I had just finished the book and I was dying to talk about it. It’s so provocative and raises so many questions about human history that I knew it would spark great conversations around the dinner table. It didn’t disappoint.
Harari, who is an Israeli historian, takes on a daunting challenge: to tell the entire history of us, the human race, in a mere 400 pages.
100,000 years ago, at least six human species inhabited the earth. Today there is just one. Us. Homo sapiens.
How did our species succeed in the battle for dominance? Why did our foraging ancestors come together to create cities and kingdoms? How did we come to believe in gods, nations and human rights; to trust money, books and laws; and to be enslaved by bureaucracy, timetables and consumerism? And what will our world be like in the millennia to come?
What’s unique about Harari’s take is that he focuses on the power of stories and myths to bring people together. Baboons, wolves, and other animals also know how to function as a group, of course, but their groups are defined by close social ties that limit their groups to small numbers. Homo sapiens has the special ability to unite millions of strangers around commons myths.
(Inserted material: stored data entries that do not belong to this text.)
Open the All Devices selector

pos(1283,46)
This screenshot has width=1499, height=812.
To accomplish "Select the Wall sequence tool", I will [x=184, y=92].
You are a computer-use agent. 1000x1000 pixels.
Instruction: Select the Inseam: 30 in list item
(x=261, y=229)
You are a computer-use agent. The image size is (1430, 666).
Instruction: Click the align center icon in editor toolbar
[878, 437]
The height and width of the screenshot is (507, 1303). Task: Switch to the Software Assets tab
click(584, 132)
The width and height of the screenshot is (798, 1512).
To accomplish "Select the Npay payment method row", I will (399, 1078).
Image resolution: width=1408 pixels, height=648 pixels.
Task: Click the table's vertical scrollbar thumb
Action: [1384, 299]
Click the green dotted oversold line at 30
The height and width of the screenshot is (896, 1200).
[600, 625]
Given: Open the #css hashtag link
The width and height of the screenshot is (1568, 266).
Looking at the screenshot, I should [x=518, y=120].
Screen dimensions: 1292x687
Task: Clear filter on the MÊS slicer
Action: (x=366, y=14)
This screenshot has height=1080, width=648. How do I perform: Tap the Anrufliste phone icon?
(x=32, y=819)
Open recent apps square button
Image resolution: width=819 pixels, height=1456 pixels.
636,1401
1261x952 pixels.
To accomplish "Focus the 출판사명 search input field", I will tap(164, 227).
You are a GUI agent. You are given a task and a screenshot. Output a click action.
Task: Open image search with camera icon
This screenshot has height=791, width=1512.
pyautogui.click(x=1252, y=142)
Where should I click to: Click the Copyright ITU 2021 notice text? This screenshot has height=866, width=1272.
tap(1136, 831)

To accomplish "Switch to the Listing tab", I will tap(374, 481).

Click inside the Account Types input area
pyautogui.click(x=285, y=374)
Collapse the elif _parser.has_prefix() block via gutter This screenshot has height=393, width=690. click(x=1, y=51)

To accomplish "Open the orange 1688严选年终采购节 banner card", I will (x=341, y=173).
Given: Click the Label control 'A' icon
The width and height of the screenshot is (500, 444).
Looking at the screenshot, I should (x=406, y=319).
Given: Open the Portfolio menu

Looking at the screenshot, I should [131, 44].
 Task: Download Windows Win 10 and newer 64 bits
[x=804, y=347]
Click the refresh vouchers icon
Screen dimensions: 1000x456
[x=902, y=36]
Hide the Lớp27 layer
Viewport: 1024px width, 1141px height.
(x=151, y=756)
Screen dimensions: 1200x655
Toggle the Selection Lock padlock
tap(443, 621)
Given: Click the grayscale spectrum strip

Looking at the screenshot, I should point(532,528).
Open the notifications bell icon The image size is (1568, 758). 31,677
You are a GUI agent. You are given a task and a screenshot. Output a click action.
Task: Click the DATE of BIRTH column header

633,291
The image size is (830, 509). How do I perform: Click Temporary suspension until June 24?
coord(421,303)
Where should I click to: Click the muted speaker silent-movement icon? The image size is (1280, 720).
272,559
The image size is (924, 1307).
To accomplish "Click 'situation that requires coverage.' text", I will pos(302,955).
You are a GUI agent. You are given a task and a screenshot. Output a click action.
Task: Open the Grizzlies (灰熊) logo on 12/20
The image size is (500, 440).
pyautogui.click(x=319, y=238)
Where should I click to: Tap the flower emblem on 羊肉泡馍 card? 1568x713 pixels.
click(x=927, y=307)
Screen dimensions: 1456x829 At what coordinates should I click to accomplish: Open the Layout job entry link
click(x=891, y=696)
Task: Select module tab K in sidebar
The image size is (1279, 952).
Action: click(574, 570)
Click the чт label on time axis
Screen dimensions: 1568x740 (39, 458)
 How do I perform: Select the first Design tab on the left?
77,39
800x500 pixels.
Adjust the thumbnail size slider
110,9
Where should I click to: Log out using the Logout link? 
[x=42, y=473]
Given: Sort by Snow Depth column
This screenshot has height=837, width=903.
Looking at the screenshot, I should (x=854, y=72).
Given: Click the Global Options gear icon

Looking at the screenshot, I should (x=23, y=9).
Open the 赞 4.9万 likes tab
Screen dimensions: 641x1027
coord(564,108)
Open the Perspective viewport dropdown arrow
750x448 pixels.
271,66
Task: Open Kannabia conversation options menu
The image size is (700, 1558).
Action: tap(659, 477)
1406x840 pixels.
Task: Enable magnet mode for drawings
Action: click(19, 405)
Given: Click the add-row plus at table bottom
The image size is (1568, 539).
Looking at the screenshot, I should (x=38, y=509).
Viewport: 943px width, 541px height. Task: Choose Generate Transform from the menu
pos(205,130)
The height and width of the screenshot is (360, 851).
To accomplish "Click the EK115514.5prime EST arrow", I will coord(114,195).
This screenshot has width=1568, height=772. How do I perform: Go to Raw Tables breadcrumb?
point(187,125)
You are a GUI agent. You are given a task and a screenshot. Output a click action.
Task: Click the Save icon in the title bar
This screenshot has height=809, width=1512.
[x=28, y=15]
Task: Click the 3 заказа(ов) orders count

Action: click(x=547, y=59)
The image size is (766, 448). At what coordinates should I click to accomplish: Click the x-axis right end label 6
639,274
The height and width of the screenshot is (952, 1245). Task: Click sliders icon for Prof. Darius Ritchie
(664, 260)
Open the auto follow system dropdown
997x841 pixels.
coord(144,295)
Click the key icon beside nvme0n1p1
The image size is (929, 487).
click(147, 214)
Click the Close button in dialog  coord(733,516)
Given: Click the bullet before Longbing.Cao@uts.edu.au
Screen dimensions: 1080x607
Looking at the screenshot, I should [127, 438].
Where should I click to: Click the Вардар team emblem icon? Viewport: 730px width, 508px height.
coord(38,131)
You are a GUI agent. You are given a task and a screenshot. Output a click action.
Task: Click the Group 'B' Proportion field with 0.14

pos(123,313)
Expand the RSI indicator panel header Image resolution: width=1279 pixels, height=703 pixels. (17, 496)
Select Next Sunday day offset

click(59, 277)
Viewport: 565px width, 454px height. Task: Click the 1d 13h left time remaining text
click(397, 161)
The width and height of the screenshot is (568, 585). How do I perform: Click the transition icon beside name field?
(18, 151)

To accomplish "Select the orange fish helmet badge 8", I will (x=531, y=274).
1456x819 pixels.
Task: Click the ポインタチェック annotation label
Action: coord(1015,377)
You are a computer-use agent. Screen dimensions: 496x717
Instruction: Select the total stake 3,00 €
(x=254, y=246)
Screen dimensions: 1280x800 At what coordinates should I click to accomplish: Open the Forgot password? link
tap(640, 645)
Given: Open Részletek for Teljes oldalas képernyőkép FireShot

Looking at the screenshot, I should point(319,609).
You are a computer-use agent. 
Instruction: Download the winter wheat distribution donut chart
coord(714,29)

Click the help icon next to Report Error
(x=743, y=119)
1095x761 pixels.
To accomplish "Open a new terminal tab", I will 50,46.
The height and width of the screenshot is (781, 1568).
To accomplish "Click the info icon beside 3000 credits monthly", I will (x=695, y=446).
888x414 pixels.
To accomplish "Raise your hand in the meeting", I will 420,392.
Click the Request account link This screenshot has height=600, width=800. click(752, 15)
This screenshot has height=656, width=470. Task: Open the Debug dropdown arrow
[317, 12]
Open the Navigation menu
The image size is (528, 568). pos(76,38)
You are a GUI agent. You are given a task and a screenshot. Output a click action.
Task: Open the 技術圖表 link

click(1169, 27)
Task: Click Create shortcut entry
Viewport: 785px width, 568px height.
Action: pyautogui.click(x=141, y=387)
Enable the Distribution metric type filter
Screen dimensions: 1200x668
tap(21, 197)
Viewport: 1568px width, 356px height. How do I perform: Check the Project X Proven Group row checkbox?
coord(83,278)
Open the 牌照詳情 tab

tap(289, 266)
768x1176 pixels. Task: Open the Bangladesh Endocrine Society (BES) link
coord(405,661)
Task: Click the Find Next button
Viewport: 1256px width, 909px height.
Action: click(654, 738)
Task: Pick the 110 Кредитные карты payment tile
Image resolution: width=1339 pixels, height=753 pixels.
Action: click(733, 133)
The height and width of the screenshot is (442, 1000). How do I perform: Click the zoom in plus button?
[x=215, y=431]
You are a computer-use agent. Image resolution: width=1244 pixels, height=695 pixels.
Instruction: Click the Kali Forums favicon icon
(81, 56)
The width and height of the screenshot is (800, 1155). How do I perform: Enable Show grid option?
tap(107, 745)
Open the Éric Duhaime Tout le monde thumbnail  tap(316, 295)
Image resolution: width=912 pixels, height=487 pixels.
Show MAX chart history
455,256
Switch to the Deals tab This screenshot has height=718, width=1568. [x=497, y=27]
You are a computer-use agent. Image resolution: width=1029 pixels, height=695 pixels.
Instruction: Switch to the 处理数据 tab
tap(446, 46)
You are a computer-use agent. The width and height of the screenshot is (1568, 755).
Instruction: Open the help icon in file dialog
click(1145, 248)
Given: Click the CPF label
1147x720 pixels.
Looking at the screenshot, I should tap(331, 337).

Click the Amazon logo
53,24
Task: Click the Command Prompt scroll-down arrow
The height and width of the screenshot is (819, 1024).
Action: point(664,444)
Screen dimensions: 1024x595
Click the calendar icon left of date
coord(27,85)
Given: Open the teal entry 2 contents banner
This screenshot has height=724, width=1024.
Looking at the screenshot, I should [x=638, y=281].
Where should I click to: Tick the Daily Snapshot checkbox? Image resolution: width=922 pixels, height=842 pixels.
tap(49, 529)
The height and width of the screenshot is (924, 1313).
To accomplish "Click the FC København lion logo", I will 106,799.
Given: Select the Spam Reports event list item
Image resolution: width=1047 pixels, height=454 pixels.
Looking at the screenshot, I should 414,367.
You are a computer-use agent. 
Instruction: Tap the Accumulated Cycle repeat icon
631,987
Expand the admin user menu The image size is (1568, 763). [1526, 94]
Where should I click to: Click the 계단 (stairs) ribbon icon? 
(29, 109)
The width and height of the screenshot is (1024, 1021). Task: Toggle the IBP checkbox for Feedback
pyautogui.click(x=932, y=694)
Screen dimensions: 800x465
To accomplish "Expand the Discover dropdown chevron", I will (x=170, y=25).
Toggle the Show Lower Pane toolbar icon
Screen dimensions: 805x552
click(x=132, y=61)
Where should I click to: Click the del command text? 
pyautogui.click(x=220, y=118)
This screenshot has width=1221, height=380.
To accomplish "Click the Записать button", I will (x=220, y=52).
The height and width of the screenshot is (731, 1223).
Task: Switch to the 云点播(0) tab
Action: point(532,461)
Ideas like freedom, human rights, gods, laws, and capitalism exist in our imaginations, yet they can bind us together and motivate us to cooperate on complex tasks.
In Sapiens, Dr Yuval Noah Harari spans the whole of human history, from the very first humans to walk the earth to the radical – and sometimes devastating – breakthroughs of the Cognitive, Agricultural and Scientific Revolutions. Drawing on insights from biology, anthropology, paleontology and economics, he explores how the currents of history have shaped our human societies, the animals and plants around us, and even our personalities. Have we become happier as history has unfolded? Can we ever free our behaviour from the heritage of our ancestors? And what, if anything, can we do to influence the course of the centuries to come?
He also poses some fundamental questions about happiness. When in our long history as Homo sapiens were we most fulfilled? As hunter-gatherers chasing down mammoths? As farmers tilling the soil? Maybe as God-fearing peasants in the Middle Ages? More fundamentally, he asks: Who are we as a species? And where are we going?
Bold, wide-ranging and provocative, Sapiens challenges everything we thought we knew about being human: our thoughts, our actions, our power … and our future.